***** Document extract
I was a bit of a numptie when I started on here as a cadet, and I can say with complete honesty that this site has helped me develop as an officer and as an individual.

Welcome to Navy/Army/AirForce/Milnet.ca. Please read and obey the rules (which include SEARCH) and you will enjoy your stay.

Edit to correct minor (albeit stupid) grammar mistake.

2nd edit to add: Maybe the search function through Google is too problematic because of either ID-ten-T or PEBKAC errors. I think we need to look at this one everybody.


----------



## chrisf (24 Feb 2011)

CDN Aviator said:
			
		

> My intent was two-fold........
> 
> 1- make some people laugh; and
> 2- Well...you can figure it out........



Reminded me of brick in the wall... "If you don't eat your meat, you can't have any pudding. How can you have any pudding if you don't eat your meat?"


----------



## Griffon (24 Feb 2011)

I may be fairly new here, but I am going to express my opinion on this topic anyways.

The OP has expressed an opinion of displeasure of the general flaming that occurs on this site when somebody asks a simple question.  There is nothing wrong with that, people should feel free to come on the site and ask questions.  Is there a search function? Yes.  Can you Google it? Yes.  Do you always get up-to-date, relevant, and accurate information that way? NO.
**********
***** Information
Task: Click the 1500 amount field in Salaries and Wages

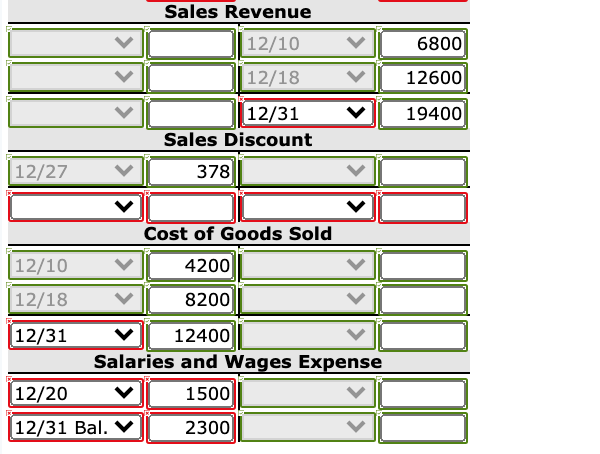Action: pyautogui.click(x=191, y=394)
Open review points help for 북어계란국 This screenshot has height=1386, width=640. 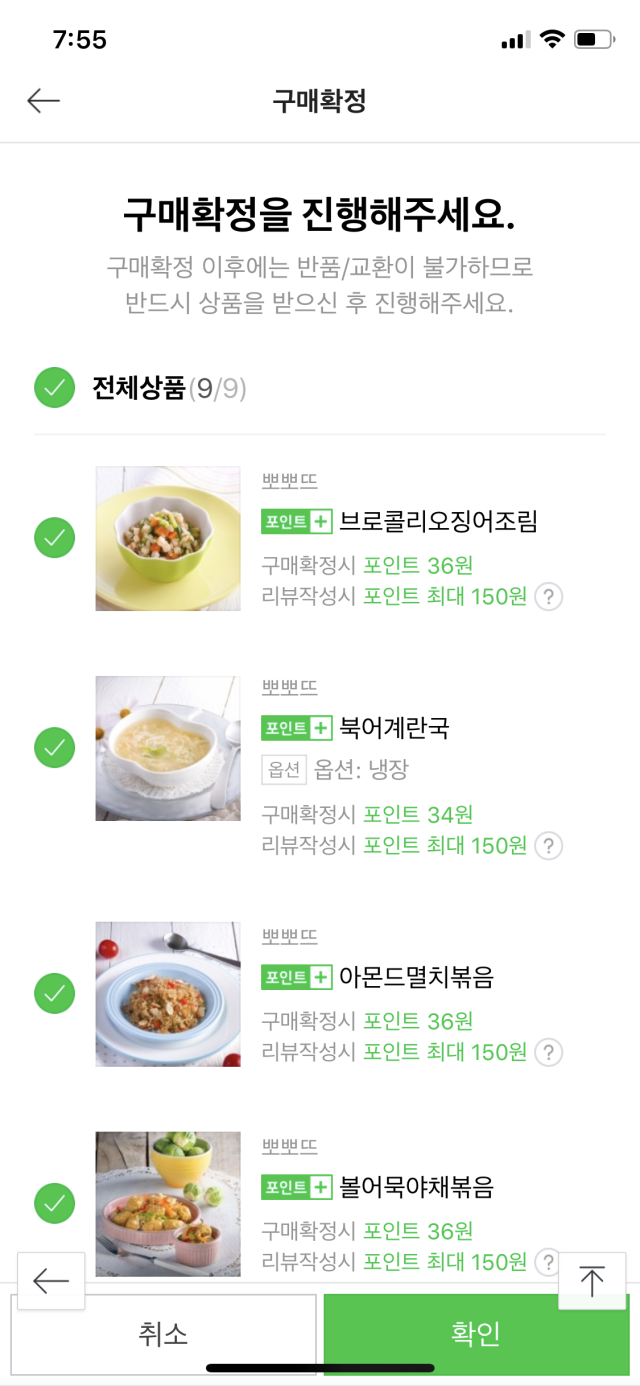click(x=548, y=846)
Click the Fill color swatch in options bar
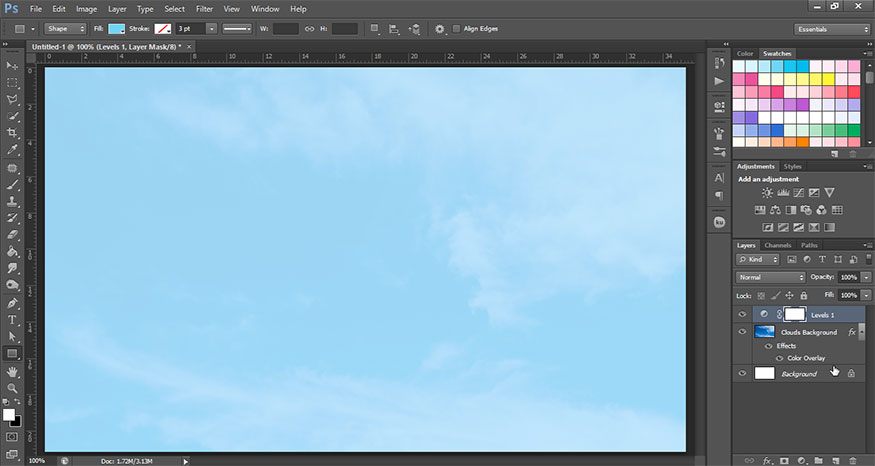This screenshot has height=466, width=875. (x=116, y=29)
**********
» **Task A**
According to the forum thread, what do the site's rules include?
» **Task B**
Quote the forum thread from "Edit to correct" up to and including "this one everybody.".

» **Answer area A**
The rules include SEARCH.

» **Answer area B**
Edit to correct minor (albeit stupid) grammar mistake.

2nd edit to add: Maybe the search function through Google is too problematic because of either ID-ten-T or PEBKAC errors. I think we need to look at this one everybody.